Task requirements —
Output the lines from the top of the entries below to the line with "You are a GUI agent. The screenshot is 610×2576.", both included, exactly and without pictures.

[[ Information provided open ]]

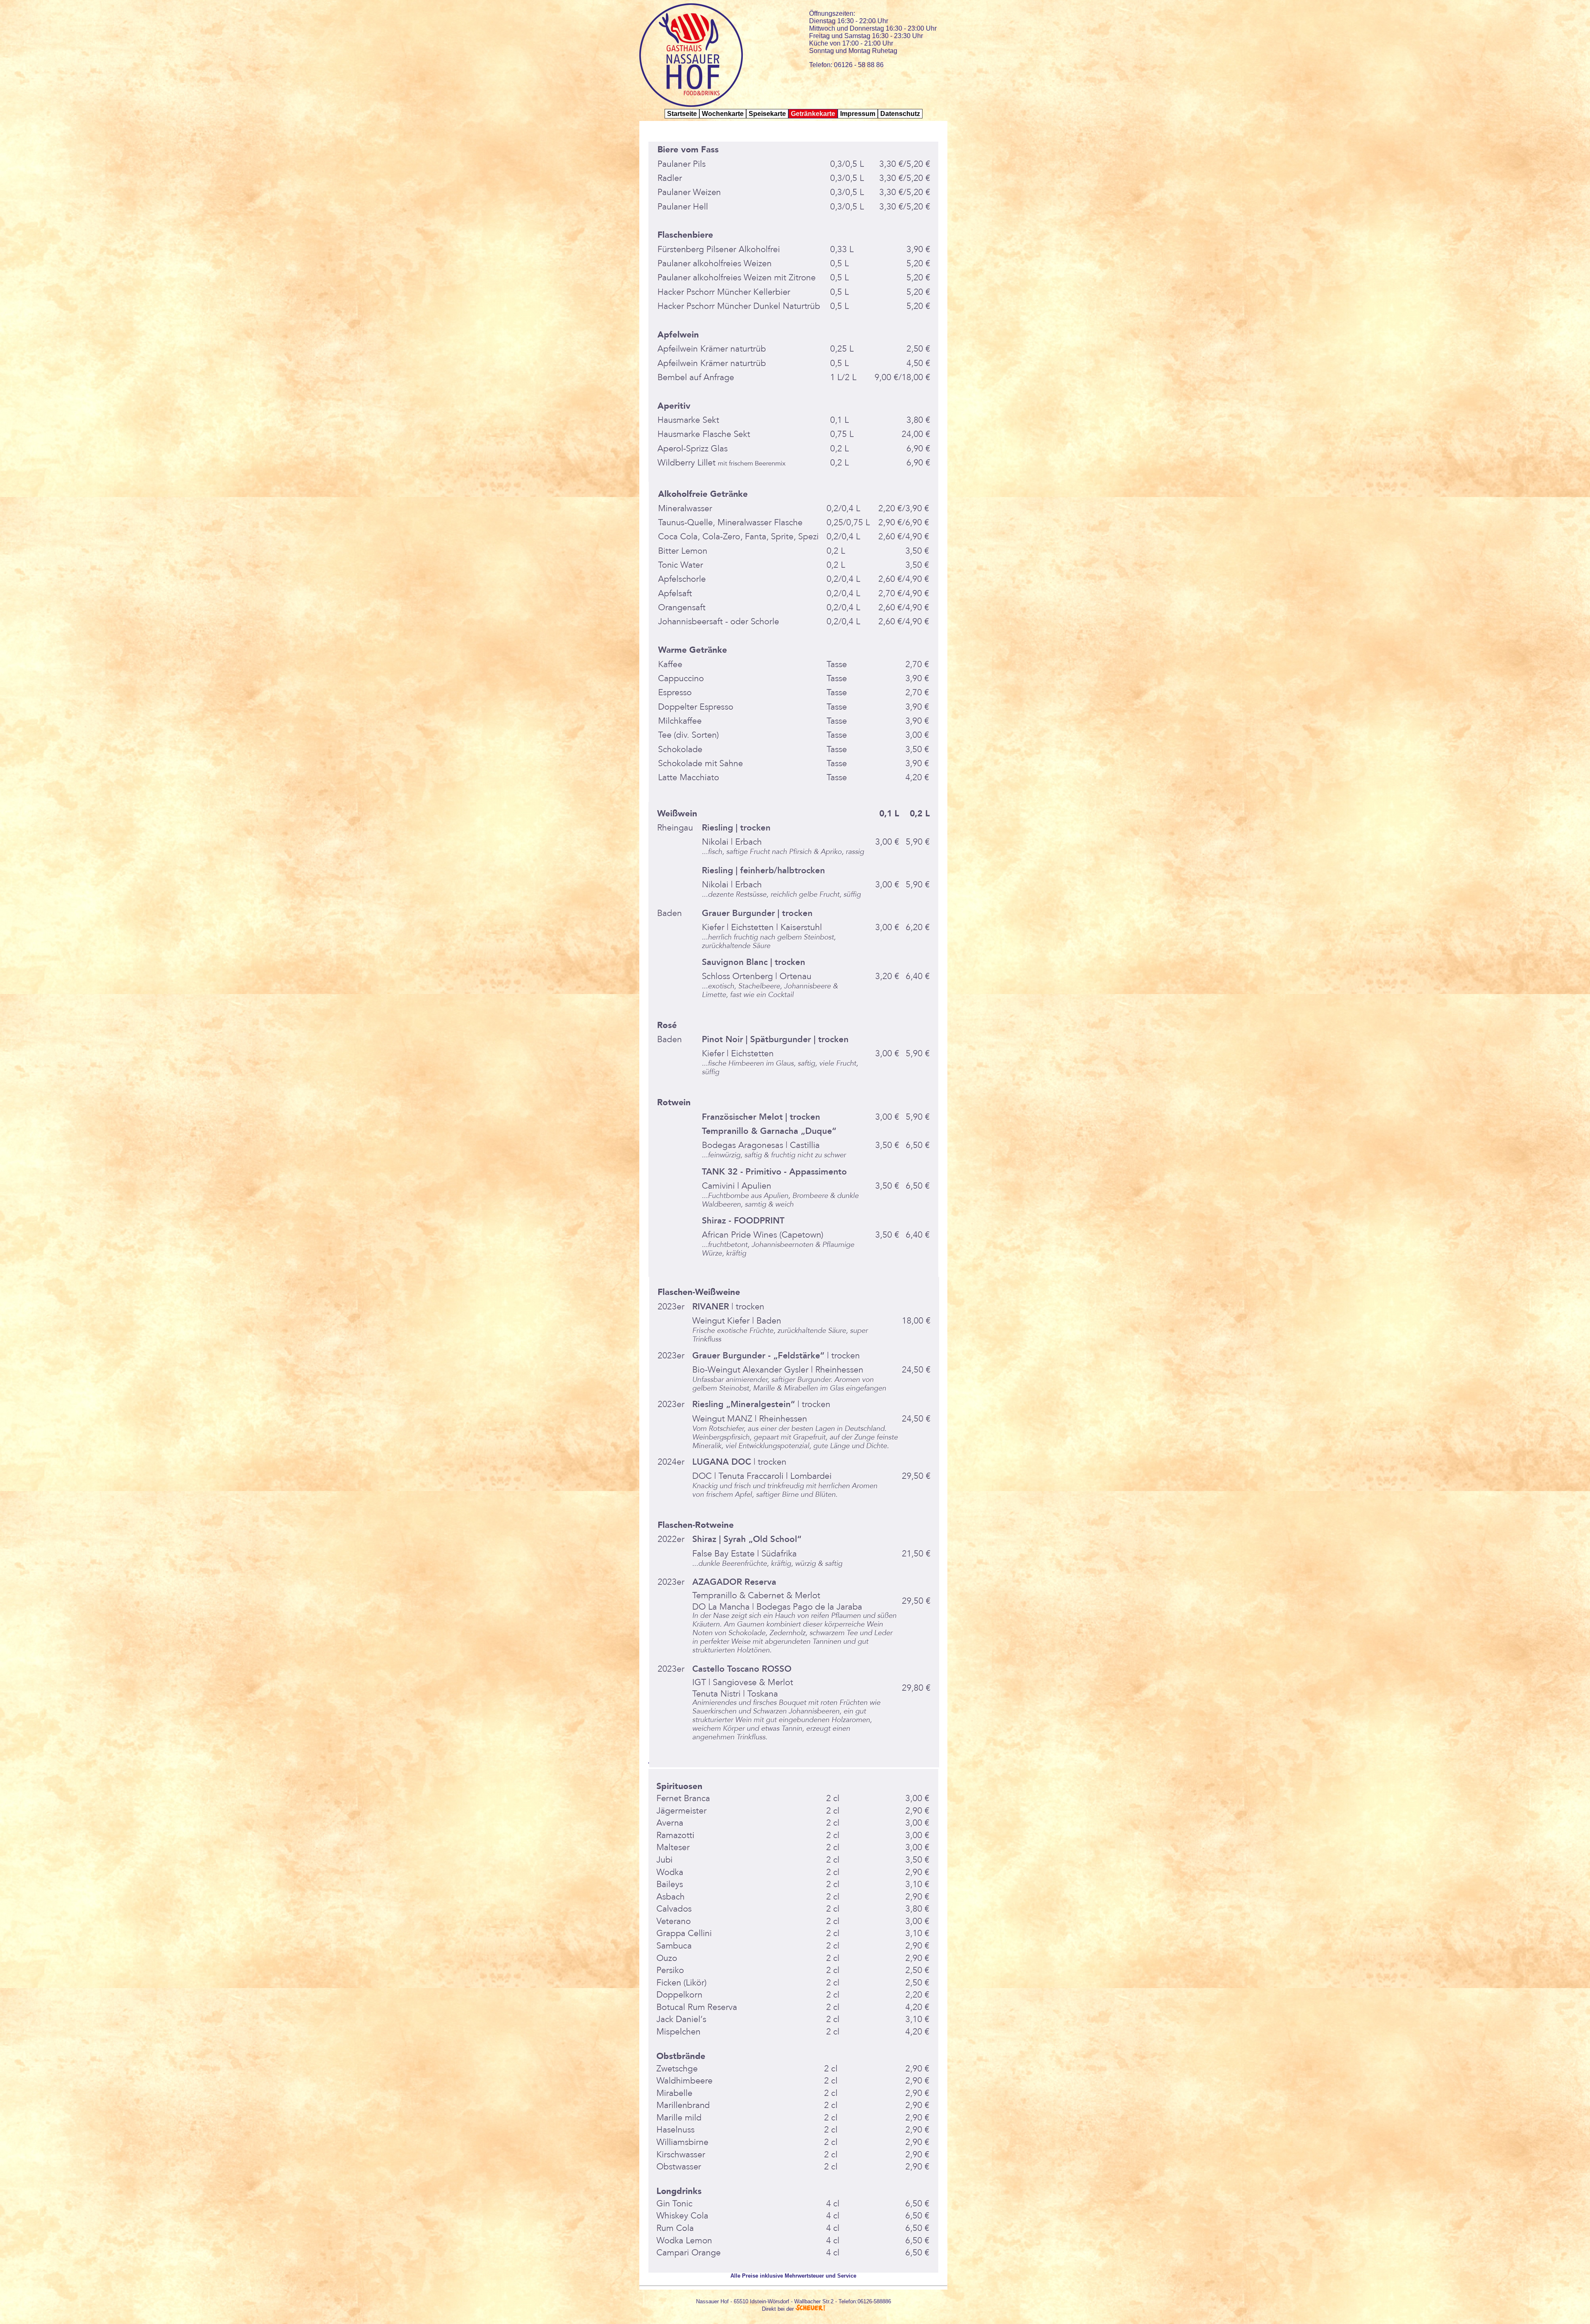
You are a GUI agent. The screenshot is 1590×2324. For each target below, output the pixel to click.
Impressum (857, 113)
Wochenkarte (723, 113)
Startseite (682, 113)
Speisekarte (767, 113)
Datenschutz (900, 113)
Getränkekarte (813, 113)
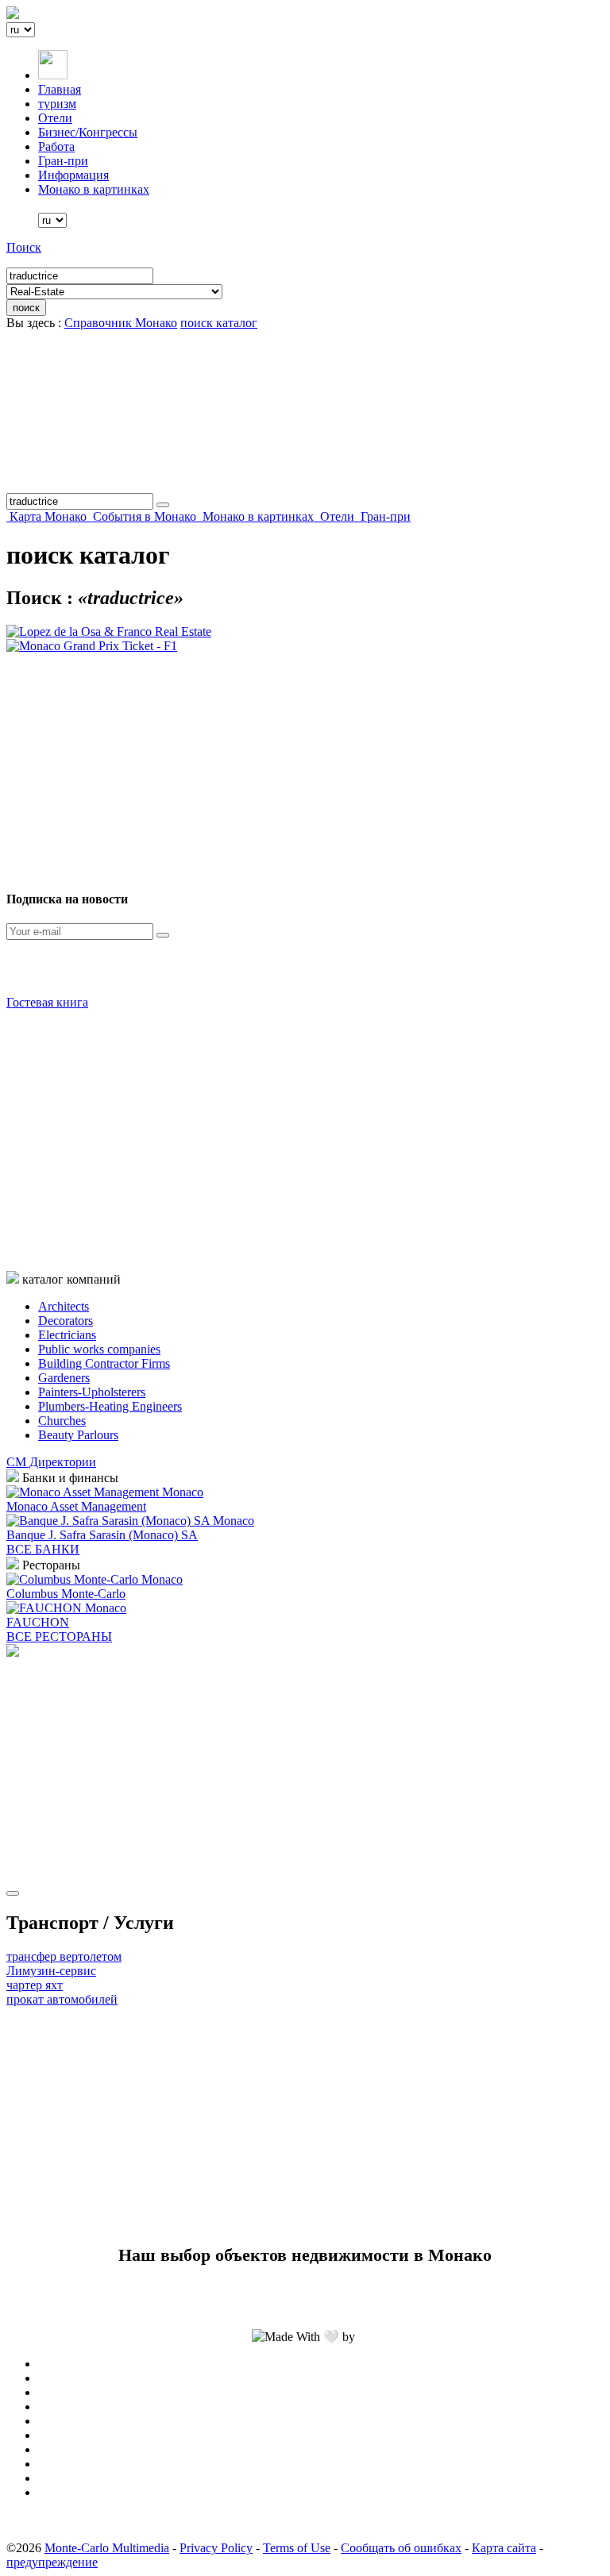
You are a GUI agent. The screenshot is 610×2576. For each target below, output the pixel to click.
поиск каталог (218, 322)
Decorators (65, 1320)
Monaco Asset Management (76, 1506)
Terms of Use (296, 2548)
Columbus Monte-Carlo (65, 1593)
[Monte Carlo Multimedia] (12, 1652)
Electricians (67, 1335)
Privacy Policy (216, 2548)
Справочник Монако (120, 322)
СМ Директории (51, 1462)
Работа (56, 146)
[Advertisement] (305, 764)
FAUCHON (37, 1622)
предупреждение (52, 2562)
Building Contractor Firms (104, 1363)
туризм (57, 103)
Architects (63, 1306)
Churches (62, 1420)
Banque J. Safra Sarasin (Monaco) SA (102, 1535)
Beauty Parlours (78, 1435)
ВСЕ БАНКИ (42, 1549)
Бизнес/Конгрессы (87, 132)
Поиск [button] (23, 247)
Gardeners (64, 1377)
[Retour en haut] (12, 1893)
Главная (59, 89)
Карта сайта (504, 2548)
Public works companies (99, 1349)
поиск (26, 308)
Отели (55, 118)
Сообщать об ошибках (401, 2548)
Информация (73, 175)
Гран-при (63, 160)
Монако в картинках (93, 189)
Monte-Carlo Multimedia (106, 2548)
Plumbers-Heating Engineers (110, 1406)
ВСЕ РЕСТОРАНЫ (59, 1636)
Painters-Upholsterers (91, 1392)
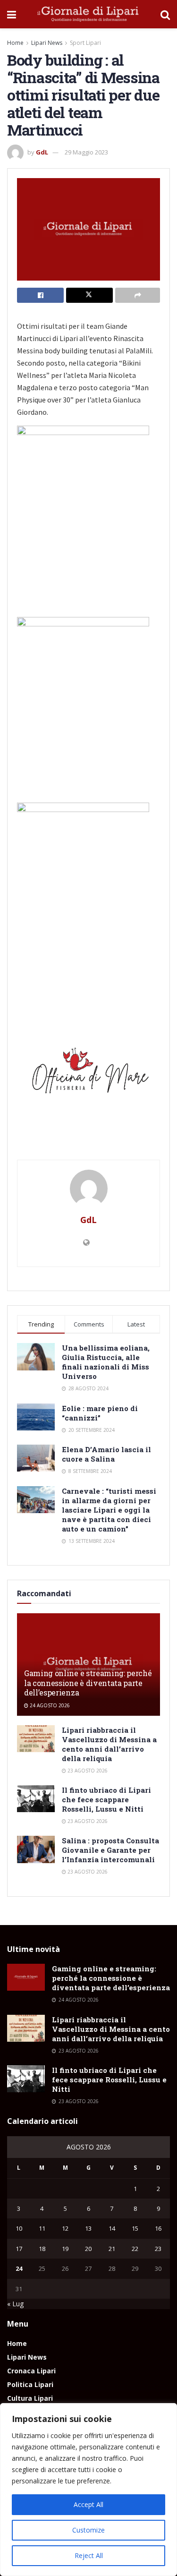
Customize (88, 2529)
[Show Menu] (11, 14)
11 (42, 2228)
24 (19, 2268)
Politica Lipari (30, 2384)
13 (88, 2228)
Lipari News (46, 43)
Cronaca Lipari (31, 2370)
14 (112, 2228)
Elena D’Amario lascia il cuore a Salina (106, 1454)
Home (15, 43)
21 (112, 2248)
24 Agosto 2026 (49, 1705)
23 (158, 2248)
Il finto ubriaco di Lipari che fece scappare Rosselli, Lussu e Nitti (106, 1799)
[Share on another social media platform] (137, 295)
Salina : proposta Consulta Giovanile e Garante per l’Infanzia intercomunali (110, 1850)
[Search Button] (165, 14)
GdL (42, 152)
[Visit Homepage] (88, 14)
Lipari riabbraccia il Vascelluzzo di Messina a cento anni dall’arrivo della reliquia (109, 1744)
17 (19, 2248)
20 (88, 2248)
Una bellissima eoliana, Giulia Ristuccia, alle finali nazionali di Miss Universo (106, 1362)
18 (42, 2248)
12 (65, 2228)
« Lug (15, 2303)
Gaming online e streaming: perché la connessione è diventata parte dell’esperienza (88, 1683)
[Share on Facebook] (40, 295)
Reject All (89, 2555)
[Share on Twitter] (89, 295)
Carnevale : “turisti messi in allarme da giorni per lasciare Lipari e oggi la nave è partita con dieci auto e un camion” (109, 1509)
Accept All (88, 2504)
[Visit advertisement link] (88, 1074)
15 (135, 2228)
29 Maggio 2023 (86, 152)
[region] (88, 2489)
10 (19, 2228)
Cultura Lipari (30, 2398)
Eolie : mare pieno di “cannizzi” (100, 1413)
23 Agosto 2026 (87, 1770)
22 (135, 2248)
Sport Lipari (85, 43)
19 (65, 2248)
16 (158, 2228)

[[ Information provided closed ]]

Written reply —
You are a GUI agent. The screenshot is 1590×2324. For each target below, output the pixel to click.
Impressum (857, 113)
Wochenkarte (723, 113)
Startseite (682, 113)
Speisekarte (767, 113)
Datenschutz (900, 113)
Getränkekarte (813, 113)
You are a GUI agent. The screenshot is 610×2576. For each target below, output the pixel to click.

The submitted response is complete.